British diplomat (born 1958)

Denis Edward Peter Paul Keefe CMG (born 29 June 1958) is a British diplomat and former Ambassador to Serbia and to Georgia.

==Biography==
Keefe was educated at The Campion School and studied Classics at Churchill College, Cambridge and Hellenistic Greek poetry at Hertford College, Oxford. He joined the Diplomatic Service in 1982 and served at Nairobi and twice at Prague as well as at the Foreign and Commonwealth Office (FCO) in London. In 2007, he studied Georgian and Russian at Malmö University in preparation for his appointment as ambassador.
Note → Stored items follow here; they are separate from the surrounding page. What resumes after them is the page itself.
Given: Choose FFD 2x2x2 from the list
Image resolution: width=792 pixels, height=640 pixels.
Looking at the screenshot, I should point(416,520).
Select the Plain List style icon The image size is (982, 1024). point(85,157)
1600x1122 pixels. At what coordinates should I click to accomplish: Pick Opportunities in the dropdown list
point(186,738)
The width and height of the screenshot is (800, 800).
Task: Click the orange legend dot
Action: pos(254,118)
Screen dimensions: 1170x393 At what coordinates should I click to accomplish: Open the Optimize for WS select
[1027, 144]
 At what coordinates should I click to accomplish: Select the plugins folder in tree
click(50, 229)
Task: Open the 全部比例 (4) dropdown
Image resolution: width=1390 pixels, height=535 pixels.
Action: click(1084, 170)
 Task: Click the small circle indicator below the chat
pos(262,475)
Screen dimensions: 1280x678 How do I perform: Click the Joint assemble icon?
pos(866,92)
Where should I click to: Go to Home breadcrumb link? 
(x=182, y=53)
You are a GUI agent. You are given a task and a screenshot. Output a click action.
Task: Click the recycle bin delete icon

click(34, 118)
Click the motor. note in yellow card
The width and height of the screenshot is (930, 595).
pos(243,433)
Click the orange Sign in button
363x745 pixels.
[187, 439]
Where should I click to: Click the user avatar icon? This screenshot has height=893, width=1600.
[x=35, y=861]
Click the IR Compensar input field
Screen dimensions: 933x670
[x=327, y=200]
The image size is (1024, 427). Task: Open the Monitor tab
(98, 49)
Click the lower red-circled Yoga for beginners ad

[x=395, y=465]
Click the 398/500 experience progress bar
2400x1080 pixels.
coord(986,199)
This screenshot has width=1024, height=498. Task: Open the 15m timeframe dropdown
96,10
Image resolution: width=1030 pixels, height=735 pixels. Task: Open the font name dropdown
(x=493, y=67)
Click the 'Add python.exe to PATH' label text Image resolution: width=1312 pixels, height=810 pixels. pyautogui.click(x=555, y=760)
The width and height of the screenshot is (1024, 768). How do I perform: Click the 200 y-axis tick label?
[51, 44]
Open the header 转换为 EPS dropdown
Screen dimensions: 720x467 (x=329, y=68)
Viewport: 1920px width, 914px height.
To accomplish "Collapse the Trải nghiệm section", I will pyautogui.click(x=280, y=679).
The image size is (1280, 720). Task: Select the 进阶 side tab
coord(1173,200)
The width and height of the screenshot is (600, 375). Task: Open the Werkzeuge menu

Keefe was Ambassador to Georgia 2007–10 including the Russo-Georgian war in 2008. He was one of the victims of the 2010 Georgian news report hoax.

Keefe was Minister and Deputy Head of Mission in Moscow 2010–14. During this time, Russian media harassed him and accused him of being a MI6 officer, possibly because of his supposed actions in Georgia.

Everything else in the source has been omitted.